(Collected data)

+===+

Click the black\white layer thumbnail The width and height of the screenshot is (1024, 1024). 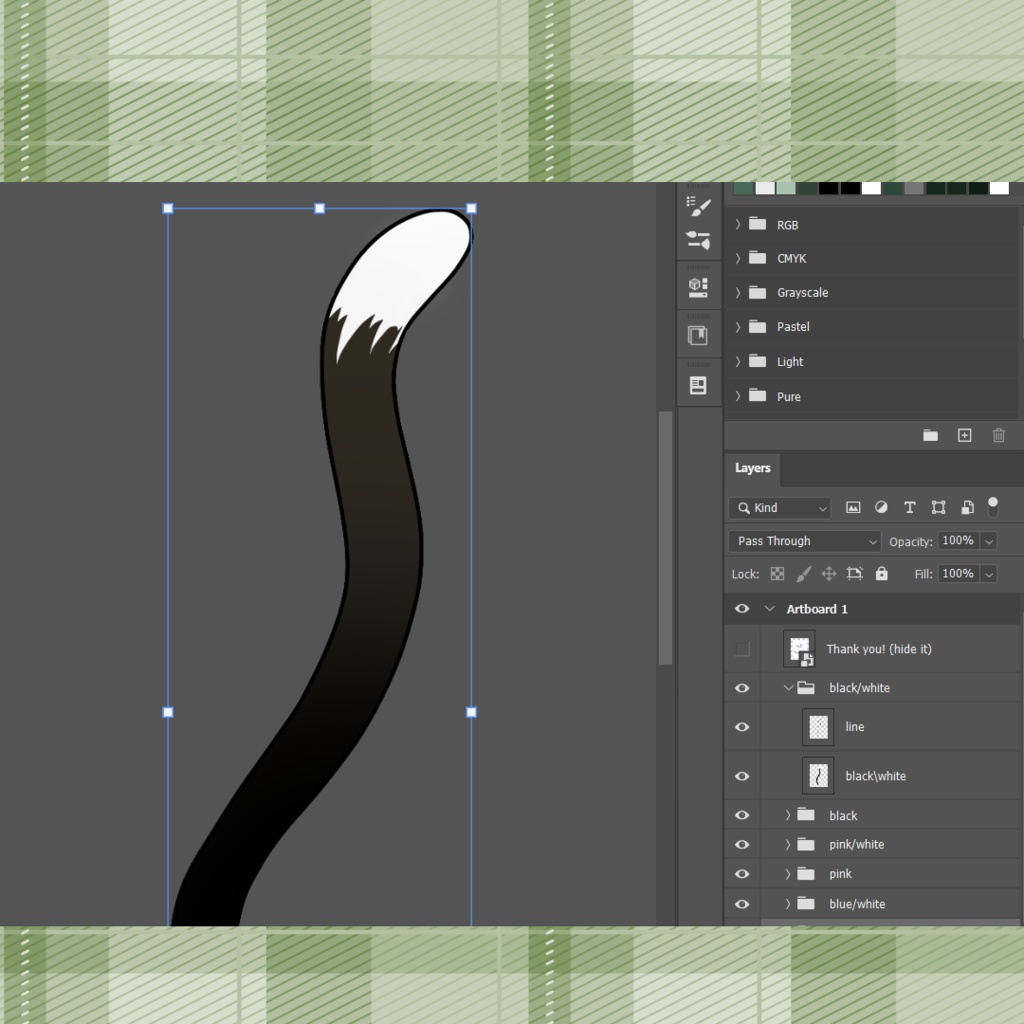click(x=817, y=775)

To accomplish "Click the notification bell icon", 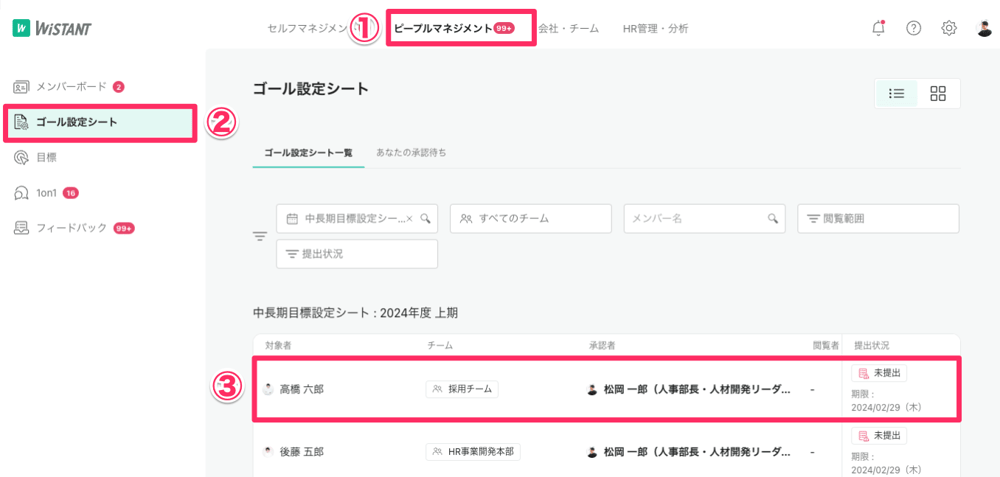I will click(878, 28).
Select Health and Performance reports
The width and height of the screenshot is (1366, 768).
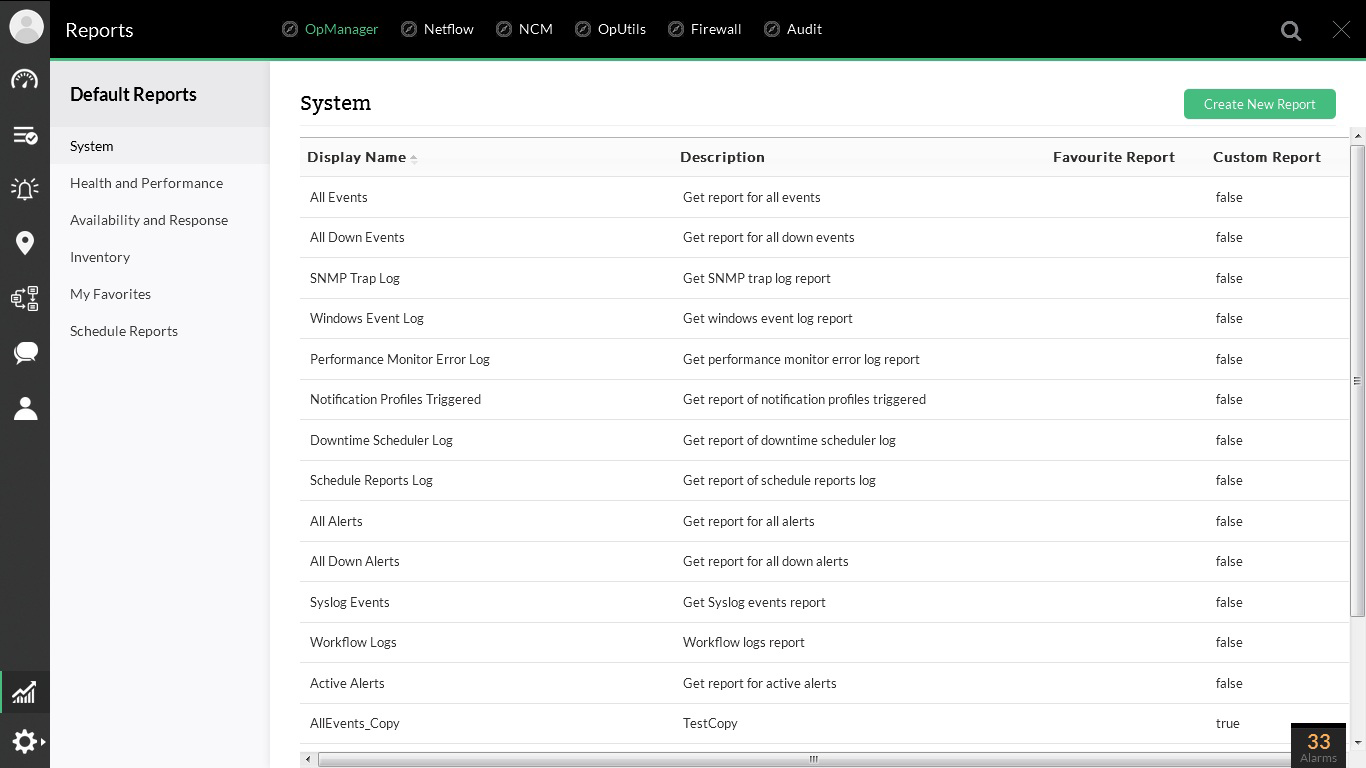tap(146, 183)
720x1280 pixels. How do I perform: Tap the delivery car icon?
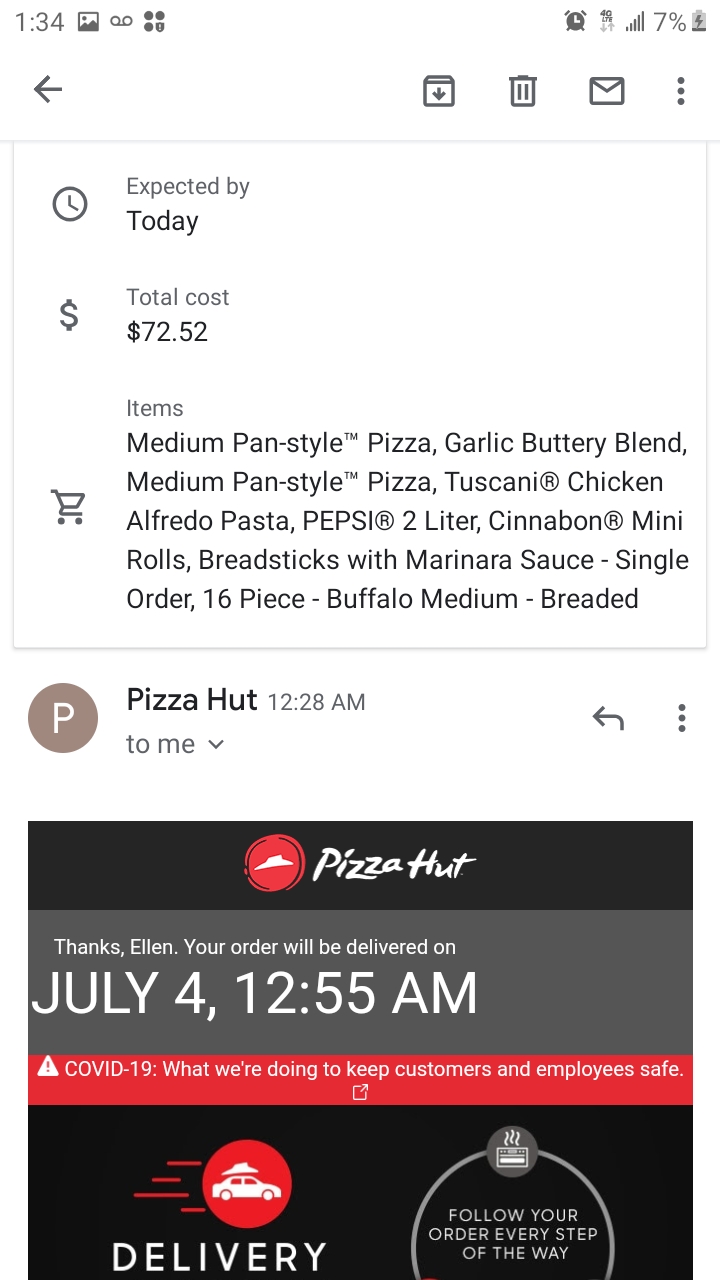click(x=246, y=1186)
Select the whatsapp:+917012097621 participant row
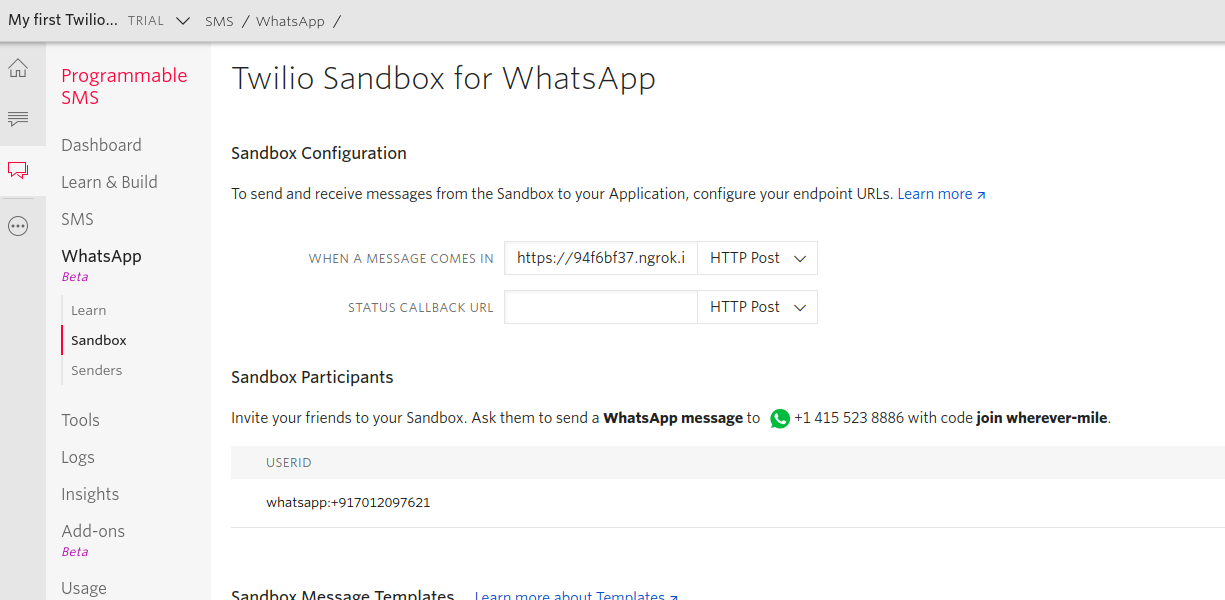The width and height of the screenshot is (1225, 600). [348, 502]
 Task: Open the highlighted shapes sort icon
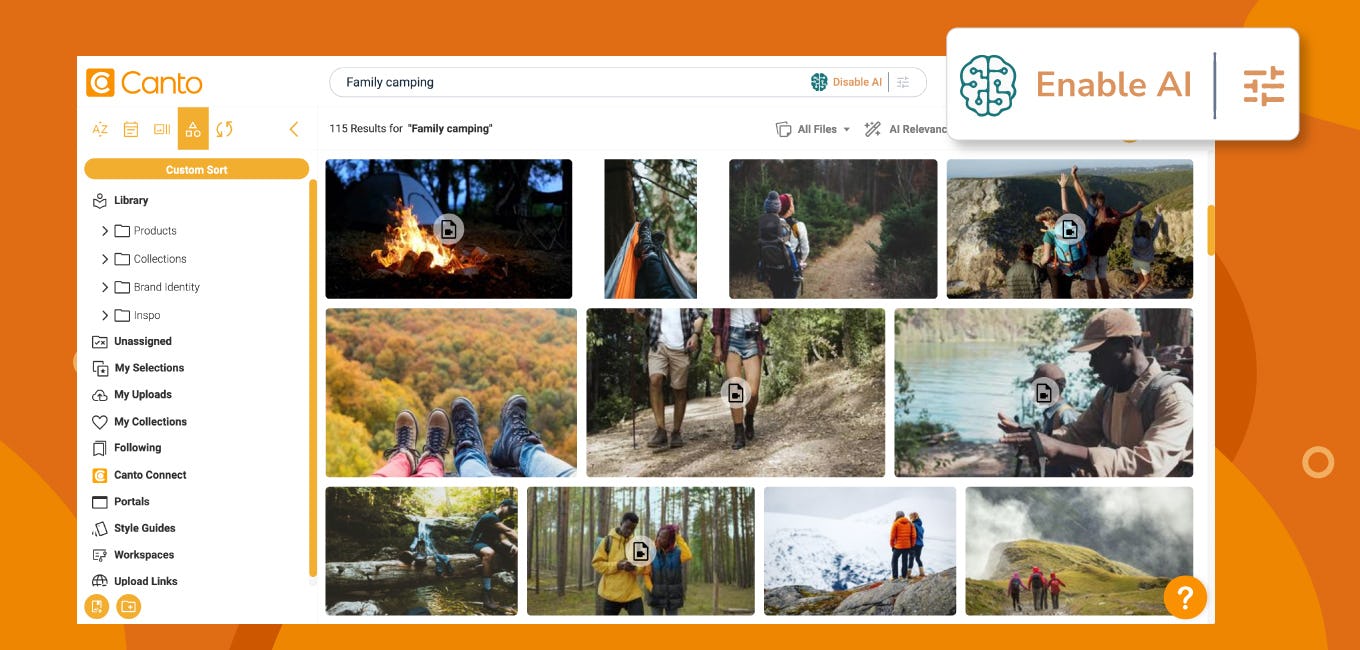[x=193, y=129]
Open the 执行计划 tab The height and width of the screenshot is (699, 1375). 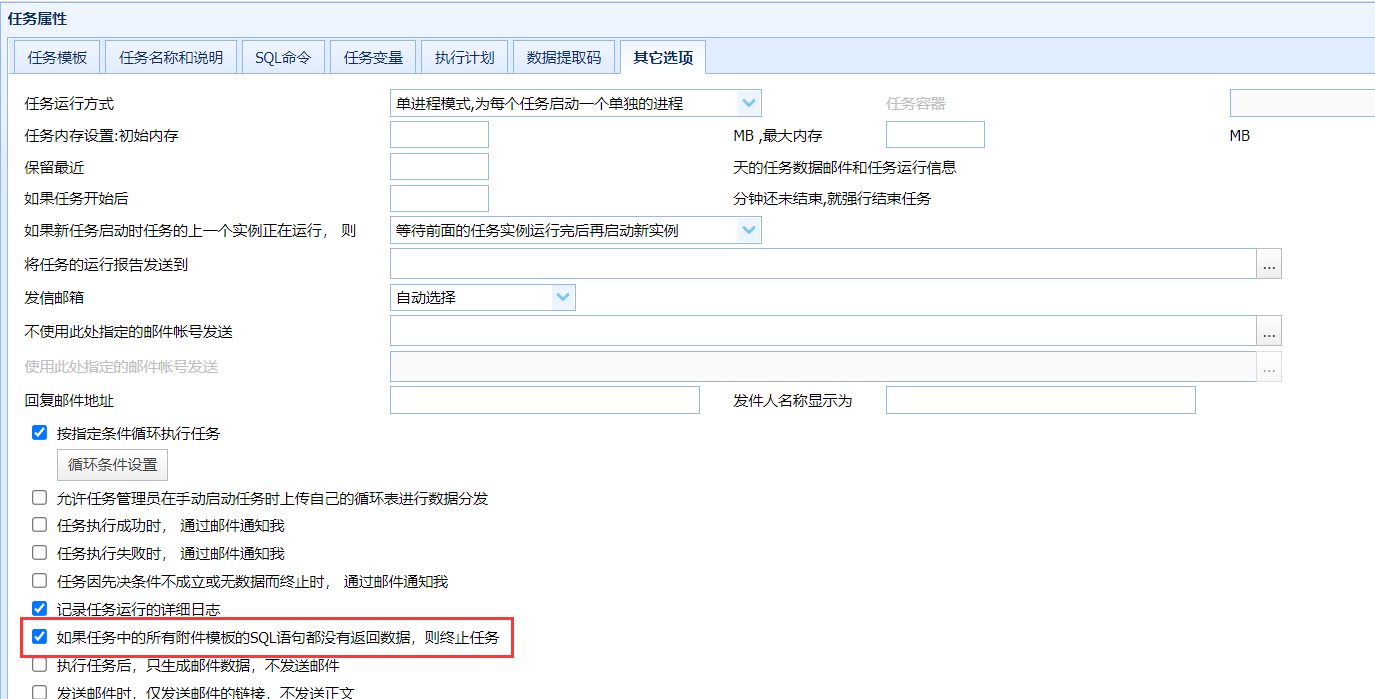pyautogui.click(x=464, y=57)
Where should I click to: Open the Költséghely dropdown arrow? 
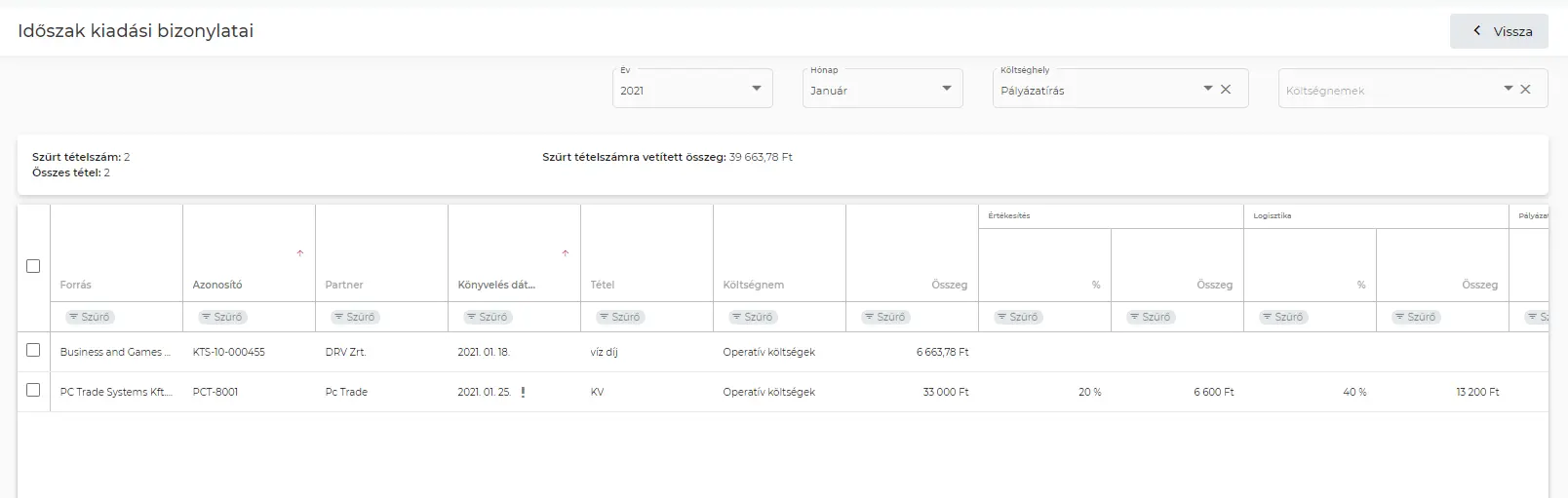pyautogui.click(x=1208, y=89)
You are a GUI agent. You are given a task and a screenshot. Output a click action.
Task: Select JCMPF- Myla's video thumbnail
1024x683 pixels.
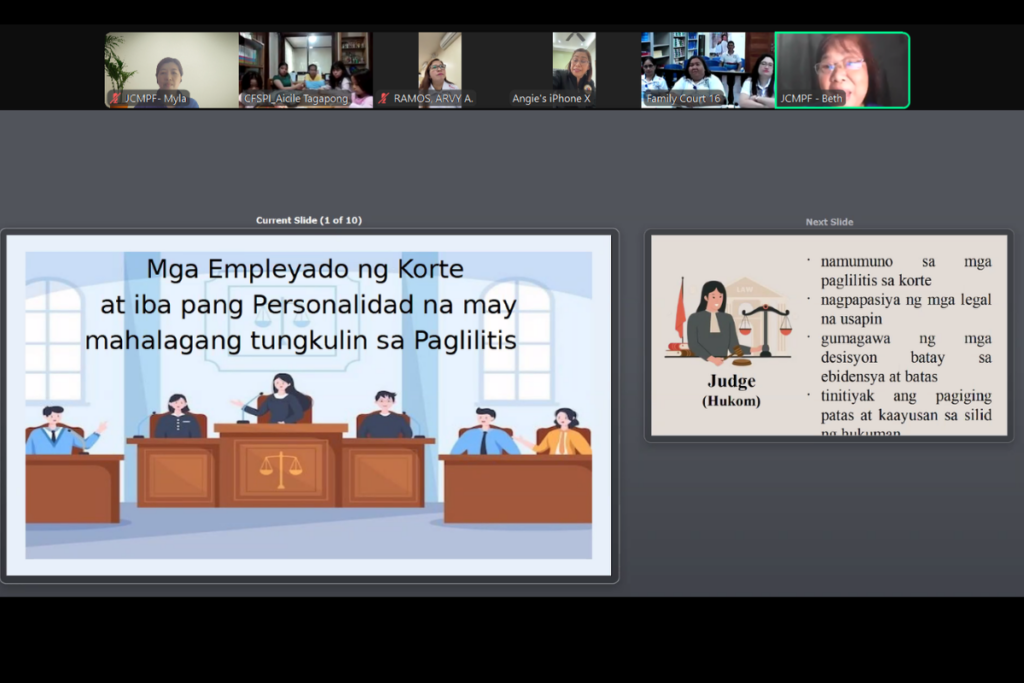click(x=171, y=69)
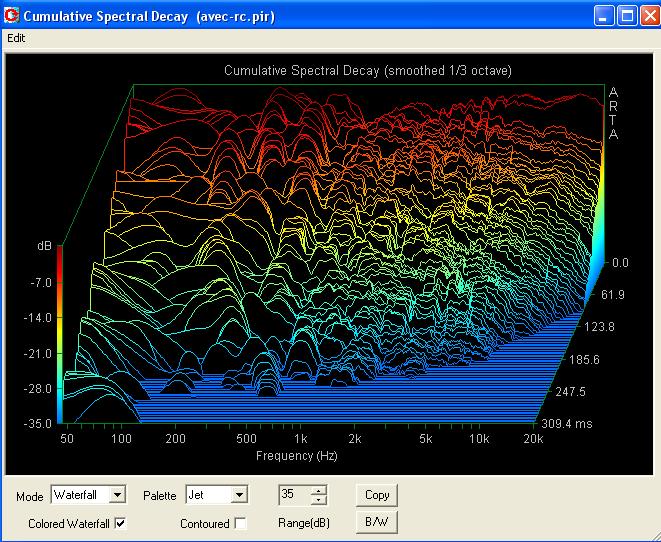Expand the Mode dropdown arrow
The image size is (661, 542).
118,494
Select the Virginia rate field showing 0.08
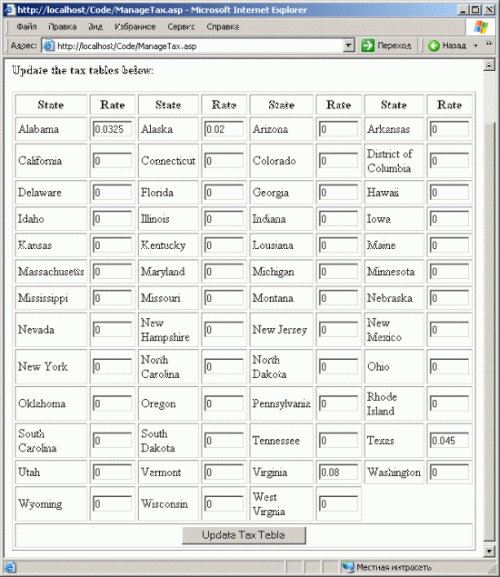This screenshot has width=500, height=577. pos(338,472)
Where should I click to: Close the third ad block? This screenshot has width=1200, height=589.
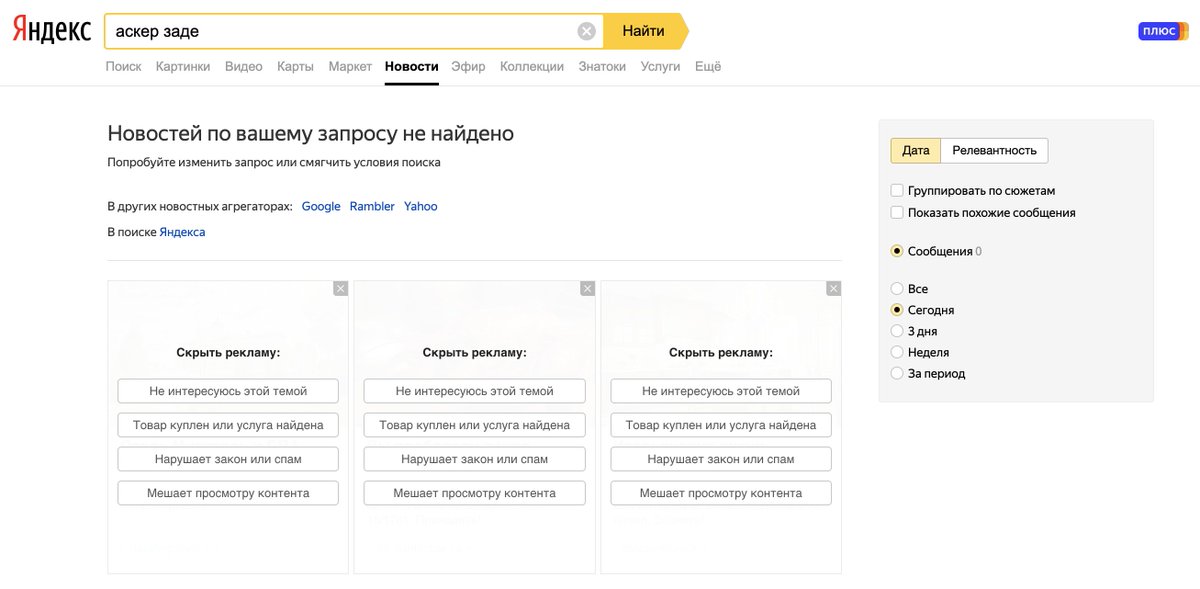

+===+

## Work required
Would you output only the span of the records above that opens with the line containing "Where should I click to: Open" and closes with the line containing "Task: Select JCMPF- Myla's video thumbnail", ends included and pictures dropped?

## Result of this task
Where should I click to: Open the Költséghely dropdown arrow? 
pyautogui.click(x=1208, y=89)
You are a GUI agent. You are given a task and a screenshot. Output a click action.
Task: Select JCMPF- Myla's video thumbnail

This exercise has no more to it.